=== Problem to work on ===
Revise the records below by replacing each occurrence of "GUI agent" with "desktop agent". Leave all other text unchanged.
-- Begin Information provided --
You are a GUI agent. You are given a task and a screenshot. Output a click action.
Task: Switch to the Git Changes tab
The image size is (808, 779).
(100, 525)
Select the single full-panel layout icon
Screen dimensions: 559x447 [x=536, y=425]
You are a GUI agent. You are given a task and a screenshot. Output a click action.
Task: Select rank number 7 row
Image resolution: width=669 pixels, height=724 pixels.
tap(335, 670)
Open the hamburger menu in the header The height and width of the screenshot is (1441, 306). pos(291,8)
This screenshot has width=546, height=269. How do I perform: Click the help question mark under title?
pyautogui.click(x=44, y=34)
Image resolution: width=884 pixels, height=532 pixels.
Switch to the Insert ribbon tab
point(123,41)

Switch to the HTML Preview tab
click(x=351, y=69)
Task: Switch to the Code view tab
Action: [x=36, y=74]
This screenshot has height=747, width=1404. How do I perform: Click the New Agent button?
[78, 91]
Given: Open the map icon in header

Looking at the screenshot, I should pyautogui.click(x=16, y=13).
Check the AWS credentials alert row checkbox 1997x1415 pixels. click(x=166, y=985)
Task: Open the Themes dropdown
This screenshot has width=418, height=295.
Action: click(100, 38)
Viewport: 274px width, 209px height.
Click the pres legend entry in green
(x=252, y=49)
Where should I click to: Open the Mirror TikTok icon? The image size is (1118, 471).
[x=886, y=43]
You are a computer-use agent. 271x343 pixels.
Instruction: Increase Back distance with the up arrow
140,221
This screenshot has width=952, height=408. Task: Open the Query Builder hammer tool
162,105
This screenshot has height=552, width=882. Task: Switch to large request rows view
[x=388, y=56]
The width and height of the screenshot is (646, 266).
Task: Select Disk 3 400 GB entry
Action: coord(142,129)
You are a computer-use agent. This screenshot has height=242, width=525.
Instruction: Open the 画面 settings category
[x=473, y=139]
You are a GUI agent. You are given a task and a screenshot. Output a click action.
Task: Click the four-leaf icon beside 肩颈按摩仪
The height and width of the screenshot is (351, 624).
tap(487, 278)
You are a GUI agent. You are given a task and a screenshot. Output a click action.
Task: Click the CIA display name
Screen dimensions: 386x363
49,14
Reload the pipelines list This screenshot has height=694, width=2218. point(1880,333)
-- End Information provided --
=== Answer to this task ===
You are a desktop agent. You are given a task and a screenshot. Output a click action.
Task: Switch to the Git Changes tab
The image size is (808, 779).
(100, 525)
Select the single full-panel layout icon
Screen dimensions: 559x447 [x=536, y=425]
You are a desktop agent. You are given a task and a screenshot. Output a click action.
Task: Select rank number 7 row
Image resolution: width=669 pixels, height=724 pixels.
tap(335, 670)
Open the hamburger menu in the header The height and width of the screenshot is (1441, 306). pos(291,8)
This screenshot has width=546, height=269. How do I perform: Click the help question mark under title?
pyautogui.click(x=44, y=34)
Image resolution: width=884 pixels, height=532 pixels.
Switch to the Insert ribbon tab
point(123,41)

Switch to the HTML Preview tab
click(x=351, y=69)
Task: Switch to the Code view tab
Action: [x=36, y=74]
This screenshot has height=747, width=1404. How do I perform: Click the New Agent button?
[78, 91]
Given: Open the map icon in header

Looking at the screenshot, I should pyautogui.click(x=16, y=13).
Check the AWS credentials alert row checkbox 1997x1415 pixels. click(x=166, y=985)
Task: Open the Themes dropdown
This screenshot has width=418, height=295.
Action: click(100, 38)
Viewport: 274px width, 209px height.
Click the pres legend entry in green
(x=252, y=49)
Where should I click to: Open the Mirror TikTok icon? The image size is (1118, 471).
[x=886, y=43]
You are a computer-use agent. 271x343 pixels.
Instruction: Increase Back distance with the up arrow
140,221
This screenshot has width=952, height=408. Task: Open the Query Builder hammer tool
162,105
This screenshot has height=552, width=882. Task: Switch to large request rows view
[x=388, y=56]
The width and height of the screenshot is (646, 266).
Task: Select Disk 3 400 GB entry
Action: coord(142,129)
You are a computer-use agent. This screenshot has height=242, width=525.
Instruction: Open the 画面 settings category
[x=473, y=139]
You are a desktop agent. You are given a task and a screenshot. Output a click action.
Task: Click the four-leaf icon beside 肩颈按摩仪
The height and width of the screenshot is (351, 624).
tap(487, 278)
You are a desktop agent. You are given a task and a screenshot. Output a click action.
Task: Click the CIA display name
Screen dimensions: 386x363
49,14
Reload the pipelines list This screenshot has height=694, width=2218. point(1880,333)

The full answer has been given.